Banking as an industry cannot work in a deflationary environment as liabilities (deposits) stay nominal while repayment of assets (loans) are dependent on future income/cash flows of the borrowers, and these decline in a deflation. Balance sheets then no longer balance and equity holders, then debt capital holders, the depositors have to face hits.
15. June 2013 at 07:45
This is my problem: I think we’re running out of things to lever for debt.
The inflation discussion gets to the meat of it for me… if we give 300M Americans a free Harvard edu online $200K…
That’s $60T in consumption, and no one pays anything.
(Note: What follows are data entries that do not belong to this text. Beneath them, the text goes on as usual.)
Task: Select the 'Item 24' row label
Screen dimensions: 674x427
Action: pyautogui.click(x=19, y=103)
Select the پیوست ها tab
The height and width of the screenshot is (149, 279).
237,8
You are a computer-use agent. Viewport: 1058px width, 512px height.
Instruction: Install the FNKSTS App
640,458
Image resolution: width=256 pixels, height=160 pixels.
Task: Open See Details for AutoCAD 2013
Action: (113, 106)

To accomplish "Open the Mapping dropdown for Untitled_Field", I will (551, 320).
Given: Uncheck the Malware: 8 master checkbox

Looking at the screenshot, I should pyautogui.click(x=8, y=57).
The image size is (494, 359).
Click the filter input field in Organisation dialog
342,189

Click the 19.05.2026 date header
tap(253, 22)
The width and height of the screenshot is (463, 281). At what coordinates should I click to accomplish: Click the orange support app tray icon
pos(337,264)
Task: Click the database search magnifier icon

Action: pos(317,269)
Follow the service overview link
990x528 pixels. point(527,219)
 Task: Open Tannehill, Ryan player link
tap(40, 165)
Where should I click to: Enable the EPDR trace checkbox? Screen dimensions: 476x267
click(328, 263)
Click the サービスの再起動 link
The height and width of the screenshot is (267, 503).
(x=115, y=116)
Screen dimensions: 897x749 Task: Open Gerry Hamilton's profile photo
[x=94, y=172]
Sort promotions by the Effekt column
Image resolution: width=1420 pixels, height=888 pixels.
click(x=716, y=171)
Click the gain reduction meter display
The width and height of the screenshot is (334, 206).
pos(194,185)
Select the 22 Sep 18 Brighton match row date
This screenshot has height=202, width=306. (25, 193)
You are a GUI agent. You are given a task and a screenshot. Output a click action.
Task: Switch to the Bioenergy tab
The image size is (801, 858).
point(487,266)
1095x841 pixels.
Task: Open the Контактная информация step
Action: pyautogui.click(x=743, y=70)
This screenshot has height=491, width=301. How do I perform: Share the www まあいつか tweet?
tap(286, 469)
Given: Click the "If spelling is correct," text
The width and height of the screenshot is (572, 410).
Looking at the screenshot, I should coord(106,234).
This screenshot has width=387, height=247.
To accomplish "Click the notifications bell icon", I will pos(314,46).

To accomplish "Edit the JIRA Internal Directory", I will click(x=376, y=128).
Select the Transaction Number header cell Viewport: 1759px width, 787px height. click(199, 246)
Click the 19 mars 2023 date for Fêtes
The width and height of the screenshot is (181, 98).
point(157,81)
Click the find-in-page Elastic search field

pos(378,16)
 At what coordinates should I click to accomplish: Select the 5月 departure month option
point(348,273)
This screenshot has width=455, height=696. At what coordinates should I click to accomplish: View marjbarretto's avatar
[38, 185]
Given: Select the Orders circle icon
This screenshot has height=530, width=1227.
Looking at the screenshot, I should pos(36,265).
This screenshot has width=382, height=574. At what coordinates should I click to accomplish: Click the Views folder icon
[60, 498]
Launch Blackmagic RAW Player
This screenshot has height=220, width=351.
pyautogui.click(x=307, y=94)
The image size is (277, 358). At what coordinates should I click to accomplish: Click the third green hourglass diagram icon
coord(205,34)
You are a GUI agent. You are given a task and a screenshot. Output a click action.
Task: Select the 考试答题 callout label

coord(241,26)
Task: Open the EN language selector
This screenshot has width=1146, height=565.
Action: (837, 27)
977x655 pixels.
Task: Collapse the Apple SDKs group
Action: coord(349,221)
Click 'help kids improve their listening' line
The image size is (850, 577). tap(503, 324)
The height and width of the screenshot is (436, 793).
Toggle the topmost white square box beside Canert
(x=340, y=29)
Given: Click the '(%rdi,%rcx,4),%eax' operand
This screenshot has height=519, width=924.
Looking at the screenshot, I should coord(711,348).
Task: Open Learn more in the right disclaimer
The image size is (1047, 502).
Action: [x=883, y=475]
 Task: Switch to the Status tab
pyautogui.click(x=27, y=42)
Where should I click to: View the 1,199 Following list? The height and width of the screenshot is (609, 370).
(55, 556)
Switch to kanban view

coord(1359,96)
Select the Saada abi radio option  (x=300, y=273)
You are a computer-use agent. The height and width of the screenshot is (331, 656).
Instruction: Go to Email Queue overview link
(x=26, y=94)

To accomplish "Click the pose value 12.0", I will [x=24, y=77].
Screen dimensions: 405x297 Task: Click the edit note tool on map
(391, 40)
GDP doesn’t grow.
Likewise, WHY don’t economists have a economic metric which works like this:
The first 60″ TV was $50K.
So if 100M households gain a 60″ TV, why is that not $5T in consumption value?
Why do we not AT LEAST measure this like this:
House
Car
Health – all out of patents scored at patent prices.
Computer Storage, Bandwidth, Processing
TV
Telecom- Skype + first mobile phones
Appliances – toaster in 1915 was $9.
Education
In broad categories, it is’t enough to just measure how many hours a man must work for X, we ought to also factor what the rich asshole first paid when the new shit first rolled off the line.
We don’t economist actually report on a nominal value of consumption that measures dispersed technology at its first retal cost?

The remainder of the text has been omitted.